40   Strategist   ignore (2)   2017 Jan 13, 5:44pm     ↓ dislike (0)   quote   flag      

AdamCarollaFan says

thanks to all of you for your informative (and comedic) answers.

i ended up putting the majority of it in a vanguard index funds.

and, yes, i did put some of it in a 5-year CD @ 2.2%. egg on my face for that one

Here's the best advise you will receive:
Buy that fucking home. It's going up in value.

41   RealEstateIsBetterThanStocks   ignore (0)   2017 Jan 13, 6:06pm     ↓ dislike (0)   quote   flag      

imagine if you bought 2 years ago.

20% down on a 400K home = $80K.

very modest 7% annual appreciation: $458K

tax free profit $58K

return 72%

how is that compared to Vanguard index fund?

42   someone else   ignore (0)   2017 Jan 13, 6:19pm     ↓ dislike (0)   quote   flag      

i myself have enjoyed the vanguard index funds. low fees, easy to know how you're doing: just listen to the radio or read the papers.

not as much fun as picking individual stocks, but not as dangerous either.

43   Strategist   ignore (2)   2017 Jan 13, 6:21pm     ↓ dislike (0)   quote   flag      

anonymous says

costs to move, costs for new appliances/furniture etc.

Renters have these costs too. But renters don't get a tax write off on interest and property taxes.

44   RealEstateIsBetterThanStocks   ignore (0)   2017 Jan 13, 7:29pm     ↓ dislike (0)   quote   flag      

anonymous says

On that $58K profit did you take into account closing costs, costs to move, costs for new appliances/furniture etc., repairs/maintenance and all the other bullshit involved with a home purchase that adds up and costs more than you planned ?

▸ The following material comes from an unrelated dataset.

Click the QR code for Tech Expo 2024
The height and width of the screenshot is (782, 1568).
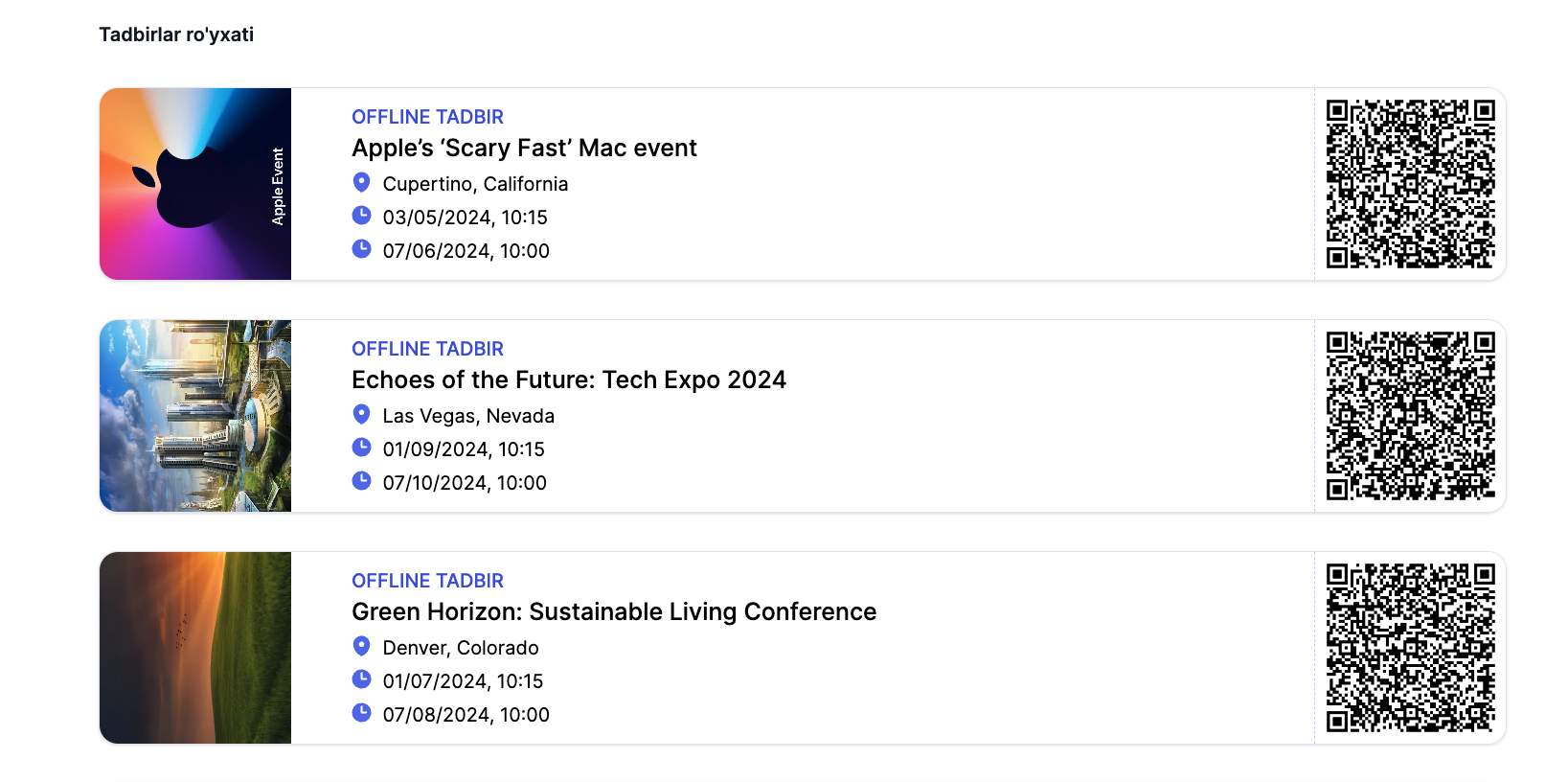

why do you have to live in it? renters will pay for all those expenses and MORE!

45   RealEstateIsBetterThanStocks   ignore (0)   2017 Jan 13, 7:39pm     ↓ dislike (0)   quote   flag      

rando says

i myself have enjoyed the vanguard index funds. low fees, easy to know how you're doing: just listen to the radio or read the papers.

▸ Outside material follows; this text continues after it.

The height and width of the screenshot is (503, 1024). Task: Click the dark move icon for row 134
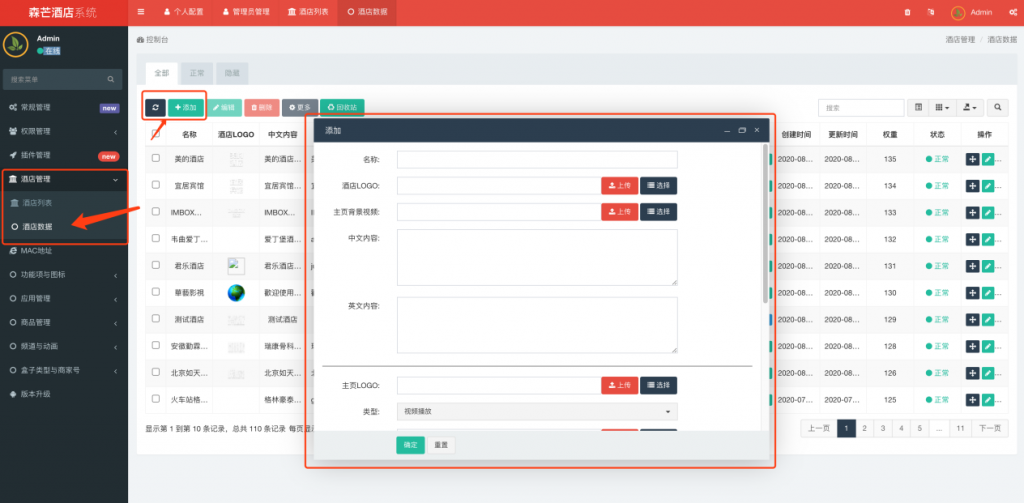[972, 186]
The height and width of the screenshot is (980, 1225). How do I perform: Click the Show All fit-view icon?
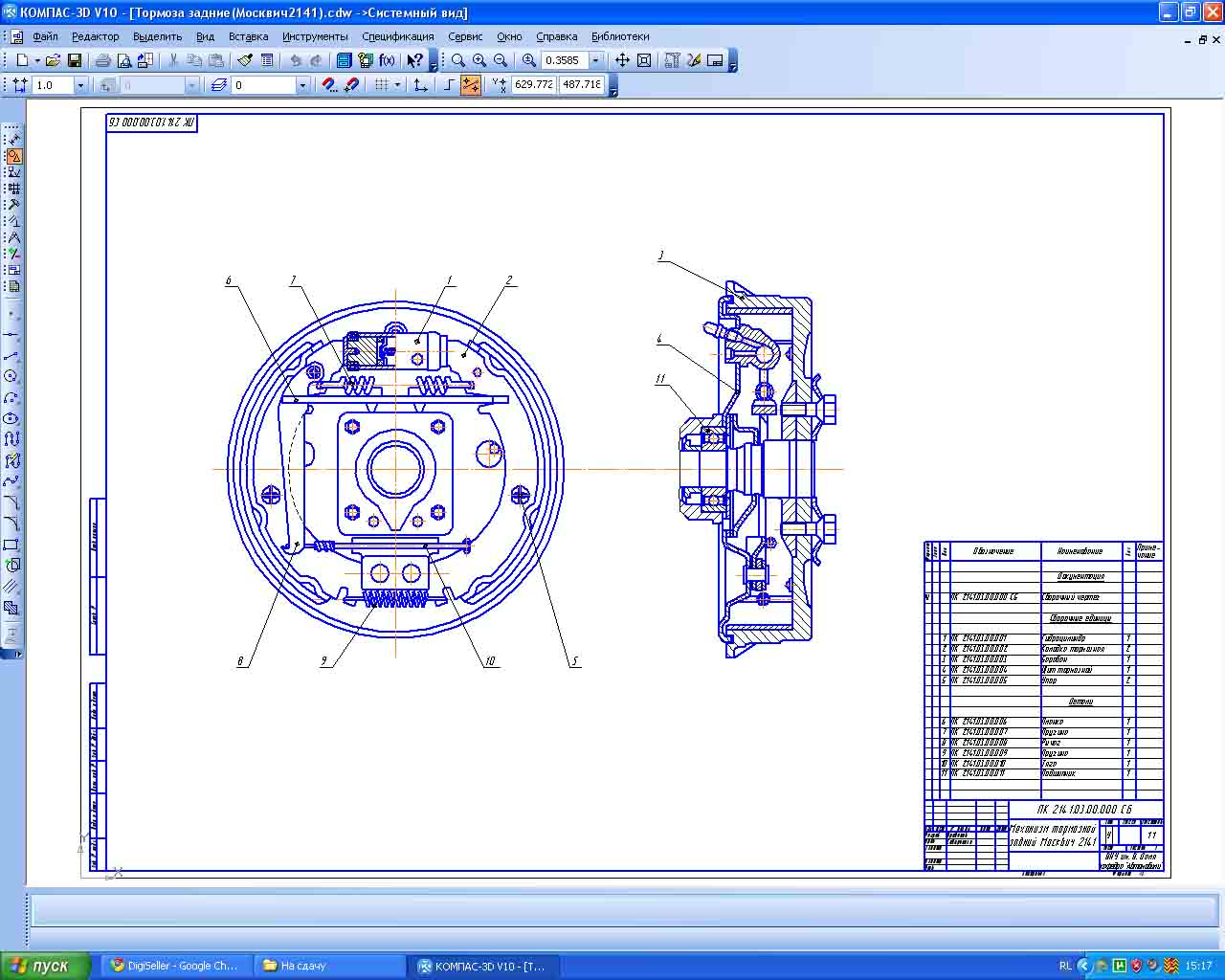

not as much fun as picking individual stocks, but not as dangerous either.

i have them too for my 401K. other than that i sold all my stocks. rental properties >>> stocks.

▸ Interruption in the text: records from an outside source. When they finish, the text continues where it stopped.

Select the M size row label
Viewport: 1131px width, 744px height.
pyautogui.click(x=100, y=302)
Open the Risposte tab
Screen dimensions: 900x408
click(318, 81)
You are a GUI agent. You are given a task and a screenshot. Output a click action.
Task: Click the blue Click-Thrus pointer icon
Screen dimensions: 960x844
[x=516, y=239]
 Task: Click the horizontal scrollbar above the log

46   Shaman   ignore (2)   2017 Jan 14, 6:06am     ↓ dislike (0)   quote   flag      

I invest in stocks of companies that provide a valuable service to me. Any company that is doing something good and indispensable for its customers will grow and grow. This formula hasn't gone wrong yet! Sometimes it's slow but usually it beats market averages! For example: netflix.

47   Strategist   ignore (2)   2017 Jan 14, 7:52am     ↓ dislike (0)   quote   flag      

Ironman says

That's just icing on the cake along with the property tax deduction. I don't consider the house an "investment". I bought "shelter", and as long as the shelter price was affordable and in line with rental prices, the MID and tax deduction is found money.

A house you live in is your shelter and not an investment. Wether the price of your shelter goes up or down makes no difference, because it's still the same shelter.

48   Strategist   ignore (2)   2017 Jan 14, 8:47am     ↓ dislike (0)   quote   flag      

Ironman says

Ha ha... I went through that when purchasing the current house. The realtor was so pissed when I told her what I was going to spend, and she kept coming back saying "But, you qualify for so much MORE"... Needless to say, she WASN'T the realtor that ended up making the commission when I bought.

Many people have this belief.....If i qualify, i must be able to afford it.